▸ **The problem**
Nothing but an exact copy is wanted: the line with "Click the Выше up-arrow toolbar button" and each line after it in the data below, last line included.

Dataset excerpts
========================================================================

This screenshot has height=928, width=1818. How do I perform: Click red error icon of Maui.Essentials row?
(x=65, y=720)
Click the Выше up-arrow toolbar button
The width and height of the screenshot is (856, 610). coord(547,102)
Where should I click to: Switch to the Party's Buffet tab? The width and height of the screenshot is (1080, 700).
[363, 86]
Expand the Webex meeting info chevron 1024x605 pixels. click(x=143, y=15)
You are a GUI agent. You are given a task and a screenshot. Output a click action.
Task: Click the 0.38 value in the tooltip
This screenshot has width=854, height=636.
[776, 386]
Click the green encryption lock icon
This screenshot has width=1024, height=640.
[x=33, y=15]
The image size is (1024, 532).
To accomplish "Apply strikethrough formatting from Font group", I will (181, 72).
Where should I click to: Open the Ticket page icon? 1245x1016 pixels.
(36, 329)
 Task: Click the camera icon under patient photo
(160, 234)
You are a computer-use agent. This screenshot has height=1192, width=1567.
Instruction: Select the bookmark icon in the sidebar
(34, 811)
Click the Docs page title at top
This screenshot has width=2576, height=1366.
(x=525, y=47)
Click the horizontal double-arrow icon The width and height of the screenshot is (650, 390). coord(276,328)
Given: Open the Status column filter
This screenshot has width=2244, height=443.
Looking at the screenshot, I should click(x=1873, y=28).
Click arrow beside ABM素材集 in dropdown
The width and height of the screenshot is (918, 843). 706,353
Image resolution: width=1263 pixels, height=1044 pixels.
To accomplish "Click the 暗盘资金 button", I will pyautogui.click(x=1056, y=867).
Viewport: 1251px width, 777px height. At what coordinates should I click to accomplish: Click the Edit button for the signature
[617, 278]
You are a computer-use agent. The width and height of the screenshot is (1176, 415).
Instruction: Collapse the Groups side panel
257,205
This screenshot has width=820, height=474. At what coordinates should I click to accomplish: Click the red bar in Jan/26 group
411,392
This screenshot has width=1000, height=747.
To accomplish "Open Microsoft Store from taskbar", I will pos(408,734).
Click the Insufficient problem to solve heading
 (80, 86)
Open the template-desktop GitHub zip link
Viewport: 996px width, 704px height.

========================================================================

▸ **Exercise result**
Click the Выше up-arrow toolbar button
The width and height of the screenshot is (856, 610). coord(547,102)
Where should I click to: Switch to the Party's Buffet tab? The width and height of the screenshot is (1080, 700).
[363, 86]
Expand the Webex meeting info chevron 1024x605 pixels. click(x=143, y=15)
You are a GUI agent. You are given a task and a screenshot. Output a click action.
Task: Click the 0.38 value in the tooltip
This screenshot has width=854, height=636.
[776, 386]
Click the green encryption lock icon
This screenshot has width=1024, height=640.
[x=33, y=15]
The image size is (1024, 532).
To accomplish "Apply strikethrough formatting from Font group", I will (181, 72).
Where should I click to: Open the Ticket page icon? 1245x1016 pixels.
(36, 329)
 Task: Click the camera icon under patient photo
(160, 234)
You are a computer-use agent. This screenshot has height=1192, width=1567.
Instruction: Select the bookmark icon in the sidebar
(34, 811)
Click the Docs page title at top
This screenshot has width=2576, height=1366.
(x=525, y=47)
Click the horizontal double-arrow icon The width and height of the screenshot is (650, 390). coord(276,328)
Given: Open the Status column filter
This screenshot has width=2244, height=443.
Looking at the screenshot, I should click(x=1873, y=28).
Click arrow beside ABM素材集 in dropdown
The width and height of the screenshot is (918, 843). 706,353
Image resolution: width=1263 pixels, height=1044 pixels.
To accomplish "Click the 暗盘资金 button", I will pyautogui.click(x=1056, y=867).
Viewport: 1251px width, 777px height. At what coordinates should I click to accomplish: Click the Edit button for the signature
[617, 278]
You are a computer-use agent. The width and height of the screenshot is (1176, 415).
Instruction: Collapse the Groups side panel
257,205
This screenshot has width=820, height=474. At what coordinates should I click to accomplish: Click the red bar in Jan/26 group
411,392
This screenshot has width=1000, height=747.
To accomplish "Open Microsoft Store from taskbar", I will pos(408,734).
Click the Insufficient problem to solve heading
 (80, 86)
Open the template-desktop GitHub zip link
Viewport: 996px width, 704px height.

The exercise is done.